● Directions for this task
The answer should contain all of the data, retyped without any alteration.

● Stored records
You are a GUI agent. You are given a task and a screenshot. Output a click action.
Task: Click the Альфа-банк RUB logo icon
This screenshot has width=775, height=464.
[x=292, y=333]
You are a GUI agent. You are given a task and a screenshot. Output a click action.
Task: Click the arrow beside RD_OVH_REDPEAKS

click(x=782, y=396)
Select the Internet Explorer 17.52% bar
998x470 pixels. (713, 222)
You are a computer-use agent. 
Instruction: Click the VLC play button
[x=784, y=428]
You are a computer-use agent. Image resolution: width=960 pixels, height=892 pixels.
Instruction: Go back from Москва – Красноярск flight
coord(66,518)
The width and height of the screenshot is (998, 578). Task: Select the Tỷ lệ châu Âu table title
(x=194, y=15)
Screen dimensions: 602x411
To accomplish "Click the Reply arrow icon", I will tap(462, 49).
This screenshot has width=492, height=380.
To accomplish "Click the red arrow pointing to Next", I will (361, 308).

● Answer area
You are a GUI agent. You are given a task and a screenshot. Output a click action.
Task: Click the Альфа-банк RUB logo icon
This screenshot has width=775, height=464.
[x=292, y=333]
You are a GUI agent. You are given a task and a screenshot. Output a click action.
Task: Click the arrow beside RD_OVH_REDPEAKS

click(x=782, y=396)
Select the Internet Explorer 17.52% bar
998x470 pixels. (713, 222)
You are a computer-use agent. 
Instruction: Click the VLC play button
[x=784, y=428]
You are a computer-use agent. Image resolution: width=960 pixels, height=892 pixels.
Instruction: Go back from Москва – Красноярск flight
coord(66,518)
The width and height of the screenshot is (998, 578). Task: Select the Tỷ lệ châu Âu table title
(x=194, y=15)
Screen dimensions: 602x411
To accomplish "Click the Reply arrow icon", I will tap(462, 49).
This screenshot has width=492, height=380.
To accomplish "Click the red arrow pointing to Next", I will (361, 308).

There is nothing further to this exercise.